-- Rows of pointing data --
^^^^
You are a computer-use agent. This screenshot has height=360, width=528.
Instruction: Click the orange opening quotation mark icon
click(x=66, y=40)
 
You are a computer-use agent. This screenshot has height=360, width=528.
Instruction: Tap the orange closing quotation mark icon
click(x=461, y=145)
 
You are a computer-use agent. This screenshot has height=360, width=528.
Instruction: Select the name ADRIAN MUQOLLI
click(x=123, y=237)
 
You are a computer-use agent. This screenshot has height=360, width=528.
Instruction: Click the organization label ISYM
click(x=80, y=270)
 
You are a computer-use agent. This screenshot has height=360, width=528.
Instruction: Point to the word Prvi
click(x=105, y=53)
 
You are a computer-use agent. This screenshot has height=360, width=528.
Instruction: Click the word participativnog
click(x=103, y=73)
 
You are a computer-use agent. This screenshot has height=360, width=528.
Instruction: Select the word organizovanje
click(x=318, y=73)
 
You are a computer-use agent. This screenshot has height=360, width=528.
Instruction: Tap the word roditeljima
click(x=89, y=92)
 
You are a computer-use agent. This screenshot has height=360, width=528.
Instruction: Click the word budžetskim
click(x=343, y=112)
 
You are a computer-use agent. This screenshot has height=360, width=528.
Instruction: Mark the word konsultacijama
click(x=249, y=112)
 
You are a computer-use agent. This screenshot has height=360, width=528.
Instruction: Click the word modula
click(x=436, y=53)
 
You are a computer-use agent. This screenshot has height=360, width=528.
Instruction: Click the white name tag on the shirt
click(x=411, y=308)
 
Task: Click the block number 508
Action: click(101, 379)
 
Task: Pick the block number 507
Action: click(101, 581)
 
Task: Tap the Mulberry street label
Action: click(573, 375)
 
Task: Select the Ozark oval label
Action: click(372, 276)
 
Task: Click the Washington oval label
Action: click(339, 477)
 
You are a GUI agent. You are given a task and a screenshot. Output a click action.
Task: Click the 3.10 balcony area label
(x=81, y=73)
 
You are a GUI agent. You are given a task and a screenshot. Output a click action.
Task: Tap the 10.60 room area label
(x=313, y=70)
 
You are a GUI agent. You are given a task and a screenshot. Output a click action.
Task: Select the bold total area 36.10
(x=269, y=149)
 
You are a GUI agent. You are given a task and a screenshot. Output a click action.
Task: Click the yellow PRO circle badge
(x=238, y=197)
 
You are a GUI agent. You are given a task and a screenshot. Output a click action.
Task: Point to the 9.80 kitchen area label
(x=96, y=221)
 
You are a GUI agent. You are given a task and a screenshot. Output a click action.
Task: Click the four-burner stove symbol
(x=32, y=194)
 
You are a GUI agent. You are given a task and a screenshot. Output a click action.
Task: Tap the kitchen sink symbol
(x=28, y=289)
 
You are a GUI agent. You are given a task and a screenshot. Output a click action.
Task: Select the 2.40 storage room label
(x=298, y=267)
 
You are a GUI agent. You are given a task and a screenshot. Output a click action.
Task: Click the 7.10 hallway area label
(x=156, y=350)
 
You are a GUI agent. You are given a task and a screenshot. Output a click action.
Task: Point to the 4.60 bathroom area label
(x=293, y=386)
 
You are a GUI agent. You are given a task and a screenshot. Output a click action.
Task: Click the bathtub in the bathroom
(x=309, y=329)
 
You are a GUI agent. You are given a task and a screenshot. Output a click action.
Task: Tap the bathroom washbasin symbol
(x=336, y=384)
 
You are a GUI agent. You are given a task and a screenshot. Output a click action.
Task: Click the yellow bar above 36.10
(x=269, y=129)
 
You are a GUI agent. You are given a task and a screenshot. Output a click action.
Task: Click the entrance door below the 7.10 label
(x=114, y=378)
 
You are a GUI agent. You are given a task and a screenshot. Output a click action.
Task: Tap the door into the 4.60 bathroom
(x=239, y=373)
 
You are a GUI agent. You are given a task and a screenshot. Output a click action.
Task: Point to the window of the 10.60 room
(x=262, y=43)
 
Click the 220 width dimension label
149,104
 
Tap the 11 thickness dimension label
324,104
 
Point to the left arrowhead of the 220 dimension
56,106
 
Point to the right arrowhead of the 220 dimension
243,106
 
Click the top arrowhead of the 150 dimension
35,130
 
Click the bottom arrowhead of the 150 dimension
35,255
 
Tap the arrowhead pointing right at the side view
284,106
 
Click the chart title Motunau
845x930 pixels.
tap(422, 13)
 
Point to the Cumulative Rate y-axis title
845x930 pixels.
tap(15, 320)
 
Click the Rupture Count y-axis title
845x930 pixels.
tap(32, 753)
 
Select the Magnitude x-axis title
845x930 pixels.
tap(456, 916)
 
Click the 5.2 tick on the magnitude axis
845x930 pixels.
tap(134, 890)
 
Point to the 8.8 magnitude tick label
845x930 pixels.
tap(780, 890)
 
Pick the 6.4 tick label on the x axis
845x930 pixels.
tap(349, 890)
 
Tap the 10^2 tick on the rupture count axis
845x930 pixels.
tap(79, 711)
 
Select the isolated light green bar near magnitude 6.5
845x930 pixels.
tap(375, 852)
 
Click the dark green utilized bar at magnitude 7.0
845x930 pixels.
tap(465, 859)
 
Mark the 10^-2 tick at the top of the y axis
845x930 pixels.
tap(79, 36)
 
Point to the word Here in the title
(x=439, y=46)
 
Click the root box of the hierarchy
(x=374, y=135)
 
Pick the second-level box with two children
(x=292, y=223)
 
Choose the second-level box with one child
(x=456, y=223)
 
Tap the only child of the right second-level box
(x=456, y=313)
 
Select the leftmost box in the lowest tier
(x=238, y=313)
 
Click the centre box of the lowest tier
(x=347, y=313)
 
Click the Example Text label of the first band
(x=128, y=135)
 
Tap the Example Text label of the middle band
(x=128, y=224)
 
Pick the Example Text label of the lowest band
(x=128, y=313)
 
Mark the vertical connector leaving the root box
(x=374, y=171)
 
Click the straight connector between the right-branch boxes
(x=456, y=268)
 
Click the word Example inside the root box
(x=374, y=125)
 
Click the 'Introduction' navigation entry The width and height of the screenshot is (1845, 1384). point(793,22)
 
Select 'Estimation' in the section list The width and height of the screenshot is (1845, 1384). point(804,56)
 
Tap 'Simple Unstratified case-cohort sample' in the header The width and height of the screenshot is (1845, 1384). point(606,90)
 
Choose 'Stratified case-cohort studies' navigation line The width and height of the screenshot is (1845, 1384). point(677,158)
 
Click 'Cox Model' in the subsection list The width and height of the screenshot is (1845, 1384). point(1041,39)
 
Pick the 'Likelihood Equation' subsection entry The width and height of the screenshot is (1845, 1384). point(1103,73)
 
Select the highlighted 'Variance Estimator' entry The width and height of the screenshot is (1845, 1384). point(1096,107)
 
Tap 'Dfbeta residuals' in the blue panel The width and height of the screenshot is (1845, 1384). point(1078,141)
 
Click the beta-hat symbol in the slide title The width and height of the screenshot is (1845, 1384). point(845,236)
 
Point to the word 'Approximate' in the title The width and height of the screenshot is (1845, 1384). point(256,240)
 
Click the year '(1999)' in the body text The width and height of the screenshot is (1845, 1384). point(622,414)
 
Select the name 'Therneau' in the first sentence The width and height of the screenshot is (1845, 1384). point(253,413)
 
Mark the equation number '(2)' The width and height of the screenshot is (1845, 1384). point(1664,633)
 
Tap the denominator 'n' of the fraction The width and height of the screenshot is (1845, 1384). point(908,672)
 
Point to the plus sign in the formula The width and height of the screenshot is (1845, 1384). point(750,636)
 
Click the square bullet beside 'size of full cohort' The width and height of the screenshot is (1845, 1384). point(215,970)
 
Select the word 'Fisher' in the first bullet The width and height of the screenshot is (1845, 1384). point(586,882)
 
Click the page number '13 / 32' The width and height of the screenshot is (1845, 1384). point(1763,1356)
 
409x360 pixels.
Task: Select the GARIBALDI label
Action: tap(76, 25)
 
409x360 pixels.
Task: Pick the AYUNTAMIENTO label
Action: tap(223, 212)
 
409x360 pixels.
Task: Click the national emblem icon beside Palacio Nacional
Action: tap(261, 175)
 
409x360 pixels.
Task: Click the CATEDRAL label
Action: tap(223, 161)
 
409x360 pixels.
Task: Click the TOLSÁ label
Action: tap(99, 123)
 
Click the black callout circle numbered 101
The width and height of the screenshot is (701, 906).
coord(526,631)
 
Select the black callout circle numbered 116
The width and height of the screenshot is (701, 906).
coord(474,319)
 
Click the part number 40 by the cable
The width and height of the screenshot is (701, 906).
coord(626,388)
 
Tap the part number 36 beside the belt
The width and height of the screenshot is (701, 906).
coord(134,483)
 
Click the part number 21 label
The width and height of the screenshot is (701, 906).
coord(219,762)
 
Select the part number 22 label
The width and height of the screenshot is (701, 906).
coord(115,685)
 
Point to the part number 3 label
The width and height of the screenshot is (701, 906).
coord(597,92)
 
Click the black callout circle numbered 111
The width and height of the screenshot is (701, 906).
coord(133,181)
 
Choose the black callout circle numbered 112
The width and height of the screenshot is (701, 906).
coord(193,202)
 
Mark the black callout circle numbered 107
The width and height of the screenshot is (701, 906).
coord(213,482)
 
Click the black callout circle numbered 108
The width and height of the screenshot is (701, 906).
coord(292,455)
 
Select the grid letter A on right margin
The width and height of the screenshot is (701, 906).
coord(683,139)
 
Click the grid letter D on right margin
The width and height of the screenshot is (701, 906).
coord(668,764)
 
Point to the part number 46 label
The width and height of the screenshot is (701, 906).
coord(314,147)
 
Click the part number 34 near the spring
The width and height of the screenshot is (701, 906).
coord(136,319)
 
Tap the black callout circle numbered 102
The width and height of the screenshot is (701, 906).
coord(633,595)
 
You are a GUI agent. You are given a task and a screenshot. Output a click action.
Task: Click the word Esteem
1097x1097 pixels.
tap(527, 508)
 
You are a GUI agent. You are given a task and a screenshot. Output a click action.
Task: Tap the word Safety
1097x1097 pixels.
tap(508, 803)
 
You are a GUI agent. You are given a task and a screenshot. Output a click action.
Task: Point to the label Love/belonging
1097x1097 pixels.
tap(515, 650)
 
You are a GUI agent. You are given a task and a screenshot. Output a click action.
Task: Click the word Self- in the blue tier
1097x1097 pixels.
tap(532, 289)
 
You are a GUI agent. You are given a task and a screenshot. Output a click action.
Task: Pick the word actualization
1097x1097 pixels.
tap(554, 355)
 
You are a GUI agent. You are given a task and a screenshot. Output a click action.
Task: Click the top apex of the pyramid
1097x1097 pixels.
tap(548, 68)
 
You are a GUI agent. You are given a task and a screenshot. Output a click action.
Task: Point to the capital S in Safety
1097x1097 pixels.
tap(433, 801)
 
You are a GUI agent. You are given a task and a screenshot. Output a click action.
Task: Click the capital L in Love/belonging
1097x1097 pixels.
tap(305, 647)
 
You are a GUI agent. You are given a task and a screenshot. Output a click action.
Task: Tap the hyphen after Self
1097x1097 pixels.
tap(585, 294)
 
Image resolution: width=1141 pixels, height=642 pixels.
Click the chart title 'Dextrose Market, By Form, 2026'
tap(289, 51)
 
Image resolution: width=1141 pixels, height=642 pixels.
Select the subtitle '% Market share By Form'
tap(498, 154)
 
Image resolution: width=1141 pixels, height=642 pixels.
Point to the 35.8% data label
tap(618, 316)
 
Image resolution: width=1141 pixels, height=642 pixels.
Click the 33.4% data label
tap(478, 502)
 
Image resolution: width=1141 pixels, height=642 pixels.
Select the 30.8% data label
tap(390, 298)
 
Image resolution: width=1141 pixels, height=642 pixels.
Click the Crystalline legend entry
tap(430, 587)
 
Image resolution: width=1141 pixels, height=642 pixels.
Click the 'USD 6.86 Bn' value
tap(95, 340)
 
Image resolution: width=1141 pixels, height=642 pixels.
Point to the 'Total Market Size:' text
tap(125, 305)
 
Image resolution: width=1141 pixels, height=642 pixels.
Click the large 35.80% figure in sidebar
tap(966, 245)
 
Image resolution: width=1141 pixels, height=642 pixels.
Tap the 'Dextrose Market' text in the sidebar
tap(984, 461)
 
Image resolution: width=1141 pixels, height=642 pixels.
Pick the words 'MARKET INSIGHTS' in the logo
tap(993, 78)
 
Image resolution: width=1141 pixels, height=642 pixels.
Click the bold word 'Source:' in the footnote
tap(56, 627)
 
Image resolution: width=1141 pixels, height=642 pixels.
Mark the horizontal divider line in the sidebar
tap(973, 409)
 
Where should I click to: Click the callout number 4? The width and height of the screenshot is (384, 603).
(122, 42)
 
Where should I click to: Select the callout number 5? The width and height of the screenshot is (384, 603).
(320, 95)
^^^^
-- WHAT YOU SHOULD DO --
Copy each line of the data above that contains the string "navigation". Matching is case-sensitive.

-- EXPECTED OUTPUT --
Click the 'Introduction' navigation entry The width and height of the screenshot is (1845, 1384). point(793,22)
Choose 'Stratified case-cohort studies' navigation line The width and height of the screenshot is (1845, 1384). point(677,158)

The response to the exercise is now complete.